Just before the Christmas holidays, Malcolm decided to speak out. The only adult at the school that he trusted was a young teacher named Father Lones. One day, in the middle of class, in front of all the other boys, Malcolm told Father Lones about the abuse.
‘And all the boys spoke up with me’, Malcolm said. Father Lones was ‘completely receptive and seemed very concerned … To me he seemed very genuine. He said that he would take this further. He definitely said he would do something with it.’
The holidays came not long after. The following year, Father Ryan was gone. No one ever discussed where he’d gone or why he’d left. Malcolm was free from his abuser but not from the impacts of the abuse.
‘In the early stages I was a lot more traumatised, and then I kind of became defiant and angry … After second form I just started wagging school whenever I could because I just went into a bitter kind of hopelessness.’
His absences from school cost him the chance of a good education, which in turn narrowed his career opportunities. Those opportunities were whittled down even further by the attitude he often showed towards authority. By this stage Malcolm had developed an entrenched mistrust of anyone who held power over him.
In his 20s he looked at his life and saw that it was far from what it could have been. Seeking distraction he turned to drugs, but they only made things worse. ‘The way I saw it I was a failure and a drug addict and it’s all my fault.’
In his 30s he hit rock bottom. From there he decided to try and fix himself.
‘I had a big depression and got fired and relationship break up and I felt that I was a failure, and I’ve been trying for the last 10 years to convince myself that I’m not.’
Recently a friend contacted him and asked if he’d been abused at school. This became the turning point for Malcolm and he decided to take action against Father Ryan and the Catholic Church. It wasn’t easy. His first step was to contact police, and their first reaction was to tell him that they were busy pursuing other charges against Father Ryan and didn’t want to spend any more money on the case.
Malcolm was disappointed.

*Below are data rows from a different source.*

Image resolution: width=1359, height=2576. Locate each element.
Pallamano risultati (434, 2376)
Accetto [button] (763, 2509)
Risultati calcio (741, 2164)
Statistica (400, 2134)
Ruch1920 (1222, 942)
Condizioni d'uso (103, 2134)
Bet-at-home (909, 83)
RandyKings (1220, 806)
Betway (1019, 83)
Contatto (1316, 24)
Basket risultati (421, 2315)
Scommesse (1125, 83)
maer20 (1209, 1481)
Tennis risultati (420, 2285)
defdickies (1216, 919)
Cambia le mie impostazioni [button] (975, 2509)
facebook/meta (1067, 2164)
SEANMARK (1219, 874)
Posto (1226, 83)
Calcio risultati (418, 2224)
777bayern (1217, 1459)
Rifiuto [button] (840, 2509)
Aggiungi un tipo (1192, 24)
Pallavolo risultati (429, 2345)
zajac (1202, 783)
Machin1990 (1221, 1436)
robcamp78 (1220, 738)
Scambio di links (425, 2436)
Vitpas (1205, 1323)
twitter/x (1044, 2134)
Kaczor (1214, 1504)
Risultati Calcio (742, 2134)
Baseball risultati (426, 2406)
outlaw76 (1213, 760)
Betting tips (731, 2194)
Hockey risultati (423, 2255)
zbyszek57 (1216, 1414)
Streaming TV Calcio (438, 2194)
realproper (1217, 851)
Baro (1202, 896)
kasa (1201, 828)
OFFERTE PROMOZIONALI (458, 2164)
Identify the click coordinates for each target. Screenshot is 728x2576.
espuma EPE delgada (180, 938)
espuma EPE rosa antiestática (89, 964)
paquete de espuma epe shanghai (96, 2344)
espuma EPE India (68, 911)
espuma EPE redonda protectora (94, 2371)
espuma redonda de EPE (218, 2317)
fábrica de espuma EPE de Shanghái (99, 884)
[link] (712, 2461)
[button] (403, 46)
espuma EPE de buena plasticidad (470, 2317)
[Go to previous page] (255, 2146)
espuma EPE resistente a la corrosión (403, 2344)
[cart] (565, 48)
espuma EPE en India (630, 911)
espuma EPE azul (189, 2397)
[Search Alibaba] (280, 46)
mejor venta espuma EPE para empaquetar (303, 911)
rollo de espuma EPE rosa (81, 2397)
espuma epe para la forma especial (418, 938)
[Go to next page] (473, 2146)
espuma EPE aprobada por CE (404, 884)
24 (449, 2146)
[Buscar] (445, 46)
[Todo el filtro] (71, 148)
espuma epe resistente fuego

But he pushed on and spoke to a lawyer who has helped him to commence negotiations with the Catholic Church. At the time of Malcolm’s session with the Royal Commission, these negotiations were almost complete.
Malcolm has mixed feelings about the likely outcome of the negotiations. He’s glad to be doing something to hold the Church to account, but he feels that the amount of compensation they’re offering is inadequate.
‘I’m satisfied that that’s what the law would say is a reasonable amount but my problem is – if I’d had all this help and compensation in my early 30s then it would have been really good. Now it’s not enough. Where I am in my life – I’m too old. It just isn’t enough.’
Also, Malcolm said, it’s not enough for the Church to address his case alone. His suffering is just one piece of a larger problem.
‘I’ve been told that 11 boys have committed suicide from my school. Now the horrible thing is it’s like I’m part of a tragedy, like a natural disaster.’